1 public static Short valueOf(short s) {
2 final int offset = 128;
3 int sAsInt = s;
4 if (sAsInt >= -128 && sAsInt <= 127) { // must cache
5 return ShortCache.cache[sAsInt + offset];
6 }
7 return new Short(s);
8 }
CmpI(le, sAsInt, 127) && !CmpI(lt, sAsInt, -128) => CmpI(le, sAsInt, 127) => node 39 CmpI(lt, sAsInt, -128) => node 25
fold-compares transforms 2 integer comparisons into one unsigned comparison.
sAsInt >= -128 && sAsInt <= 127
=>
0 <= sAsInt + 128 < 256
=>
CmpU(lt, sAsInt + 128, 257)
That’s node 59 is the new unsigned comparison.
------------------------ OptoAssembly for Compile_id = 26 -----------------------
#
# java/lang/Short:exact * ( int )
#
000 N1: # out( B1 ) <- in( B3 B2 ) Freq: 1
000 B1: # out( B3 B2 ) <- BLOCK HEAD IS JUNK Freq: 1
000 # stack bang (144 bytes)
pushq rbp # Save rbp
subq rsp, #32 # Create frame
00c movl R11, RSI # spill
00f addl R11, #128 # int
016 cmpl R11, #256 # unsigned
01d jnb,us B3 P=0.000000 C=5375.000000
01f B2: # out( N1 ) <- in( B1 ) Freq: 1
01f movslq R10, RSI # i2l
022 movq R11, narrowoop: java/lang/Short:NotNull:exact *[int:256]<ciObjArray length=256 type=<ciObjArrayKlass name=[Ljava/lang/Short; ident=1271 address=0x00007fc0f83072c0> ident=1274 address=0x00007fc0f8307d70> * # ptr
02c movl R10, [R11 + #528 + R10 << #2] # compressed ptr
034 decode_heap_oop_not_null RAX,R10
038 addq rsp, 32 # Destroy frame
popq rbp
cmpq rsp, poll_offset[r15_thread]
ja #safepoint_stub # Safepoint: poll for GC
04a ret
04b B3: # out( N1 ) <- in( B1 ) Freq: 4.76837e-07
04b movl [rsp + #0], RSI # spill
04e movl [rsp + #4], RSI # spill
052 movl RSI, #-195 # int
057 call,static wrapper for: uncommon_trap(reason='unstable_fused_if' action='reinterpret' debug_id='0')

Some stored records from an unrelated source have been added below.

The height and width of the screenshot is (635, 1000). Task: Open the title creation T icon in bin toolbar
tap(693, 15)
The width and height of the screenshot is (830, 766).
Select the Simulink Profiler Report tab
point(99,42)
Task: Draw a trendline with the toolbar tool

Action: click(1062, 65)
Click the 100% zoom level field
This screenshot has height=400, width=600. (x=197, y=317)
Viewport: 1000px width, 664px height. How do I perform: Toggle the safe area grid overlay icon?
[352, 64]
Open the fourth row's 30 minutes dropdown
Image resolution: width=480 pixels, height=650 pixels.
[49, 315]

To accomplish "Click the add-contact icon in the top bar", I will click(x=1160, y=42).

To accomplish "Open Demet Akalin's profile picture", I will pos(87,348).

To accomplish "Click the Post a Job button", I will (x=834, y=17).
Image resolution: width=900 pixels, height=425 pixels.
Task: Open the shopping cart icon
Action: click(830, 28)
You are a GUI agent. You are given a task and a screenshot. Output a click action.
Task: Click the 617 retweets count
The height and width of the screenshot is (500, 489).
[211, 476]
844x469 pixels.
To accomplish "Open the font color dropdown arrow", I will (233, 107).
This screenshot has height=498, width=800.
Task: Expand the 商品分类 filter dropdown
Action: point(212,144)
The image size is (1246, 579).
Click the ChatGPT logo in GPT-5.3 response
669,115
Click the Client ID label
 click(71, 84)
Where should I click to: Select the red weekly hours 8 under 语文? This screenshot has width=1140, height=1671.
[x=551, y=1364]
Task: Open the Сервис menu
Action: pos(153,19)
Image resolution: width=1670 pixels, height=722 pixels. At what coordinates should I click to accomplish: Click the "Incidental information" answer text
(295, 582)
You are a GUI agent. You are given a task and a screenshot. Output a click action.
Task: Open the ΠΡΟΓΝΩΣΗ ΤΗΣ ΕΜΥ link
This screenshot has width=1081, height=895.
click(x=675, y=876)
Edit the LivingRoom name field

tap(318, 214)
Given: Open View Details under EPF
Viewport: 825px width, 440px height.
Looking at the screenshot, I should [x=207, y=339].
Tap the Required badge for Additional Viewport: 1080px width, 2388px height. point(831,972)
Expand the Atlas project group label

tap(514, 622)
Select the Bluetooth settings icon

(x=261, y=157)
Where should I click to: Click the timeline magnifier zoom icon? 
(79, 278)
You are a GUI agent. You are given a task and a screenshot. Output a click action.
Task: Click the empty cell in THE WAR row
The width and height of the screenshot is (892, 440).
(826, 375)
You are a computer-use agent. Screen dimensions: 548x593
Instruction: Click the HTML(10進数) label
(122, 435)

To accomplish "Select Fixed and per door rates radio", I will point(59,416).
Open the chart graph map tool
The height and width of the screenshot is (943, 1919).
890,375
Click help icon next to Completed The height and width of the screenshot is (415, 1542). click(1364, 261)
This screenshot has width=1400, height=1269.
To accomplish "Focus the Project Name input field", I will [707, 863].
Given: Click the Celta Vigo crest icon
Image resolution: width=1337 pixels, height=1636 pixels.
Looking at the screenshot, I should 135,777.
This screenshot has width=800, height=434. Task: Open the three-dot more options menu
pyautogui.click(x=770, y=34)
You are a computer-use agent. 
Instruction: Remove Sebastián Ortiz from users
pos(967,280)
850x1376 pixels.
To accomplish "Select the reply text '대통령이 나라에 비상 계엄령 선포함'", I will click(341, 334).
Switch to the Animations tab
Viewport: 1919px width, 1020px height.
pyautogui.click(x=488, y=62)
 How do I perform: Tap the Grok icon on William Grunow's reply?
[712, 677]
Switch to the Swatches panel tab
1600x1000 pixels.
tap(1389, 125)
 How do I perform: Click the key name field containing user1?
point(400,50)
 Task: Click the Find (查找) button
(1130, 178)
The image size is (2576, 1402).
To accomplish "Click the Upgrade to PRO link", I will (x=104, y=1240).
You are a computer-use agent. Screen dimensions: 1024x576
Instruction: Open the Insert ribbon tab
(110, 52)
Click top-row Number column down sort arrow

# java.lang.Short::valueOf @ bci:9 (line 277) L[0]=rsp + #0 L[1]=_ L[2]=rsp + #4 STK[0]=rsp + #0 STK[1]=#-128
# OopMap {off=92/0x5c}
05c stop # ShouldNotReachHere
We have to give up our optimization when we detect fold-compares. It could happens on Short.valueOf and Enums. Because Integer.valueOf() doesn't use literals for the range check, it is not applicable for fold-compares.